Three Inspiring Lessons in Workplace Kindness by Gandhi
With the year nearing its end, 2022 has left a vast majority dealing with an unspoken loss- of life and normal human function that came with surviving the deadly grasp of the covid-19 pandemic. End-of-year reflections, largely swollen with a conversation on future goals and the impending ‘what-next?’ question, often ignore how catering to loss before moving on is equally essential in a world submerged in a ruthless rat race. Incorporating intentional kindness in how one navigates their workplace environment can help address collective loss. Here are three of Mahatma Gandhi’s deathless lessons on intentional kindness to consolidate the basis for your end-of-year work reflections regarding corporate interactions, regardless of where you stand on the corporate hierarchy
- “In a gentle way, you can shake the world.”
Be it overseeing the installation of a coffee machine in your startup space to make the workplace culture more accommodating or simply smiling back at your coworker having a tough day at work, all acts of intentional kindness do not have to be huge or have an immediate reward to be impactful. A little goes a long way in consolidating employee relations and promoting collaboration in a workplace setup.
- “An ounce of patience is worth more than a ton of preaching.”
This saying by the Indian politician and humanitarian is the ultimate rule to navigate employee relations. Co-workers at the same level in the corporate hierarchy should be patient in considering alternative viewpoints when making decisions central to a project. Similarly, managers, despite a clear imbalance in power to those under them, should delegate tasks in a way that allows space for their subordinates to voice their opinions instead of appointing an impatient preachy stance.
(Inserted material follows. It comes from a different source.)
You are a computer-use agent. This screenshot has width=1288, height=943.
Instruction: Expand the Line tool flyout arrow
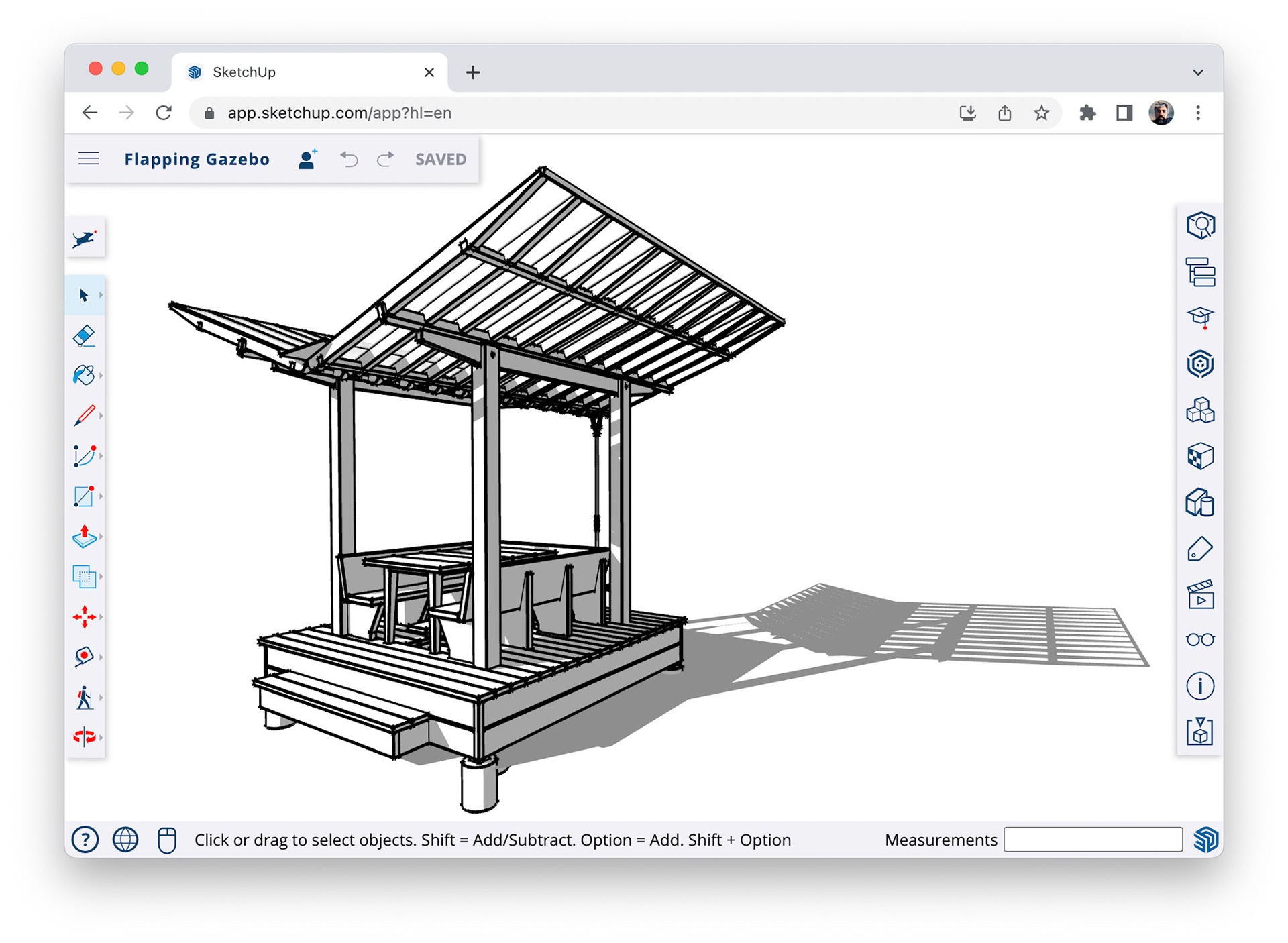[x=101, y=416]
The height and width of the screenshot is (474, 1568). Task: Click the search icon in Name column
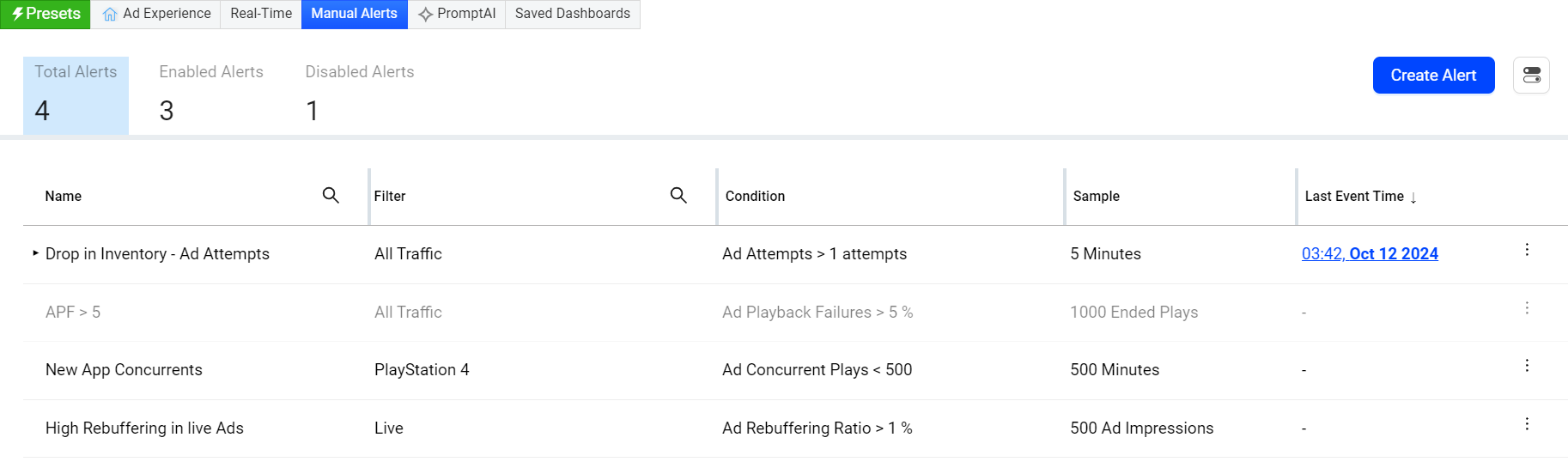331,196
- “A man is but a product of his thoughts. What he thinks he becomes.”
Prioritizing healthy competition over exploitative attitudes towards colleagues comes at the discretion of a thought. Cultivating a kind and mutual thought process then becomes foundational to ensuring that the workforce collectively thinks and embodies the long-term, greater welfare of an organizational setup instead of their immediate and temporary personal gains.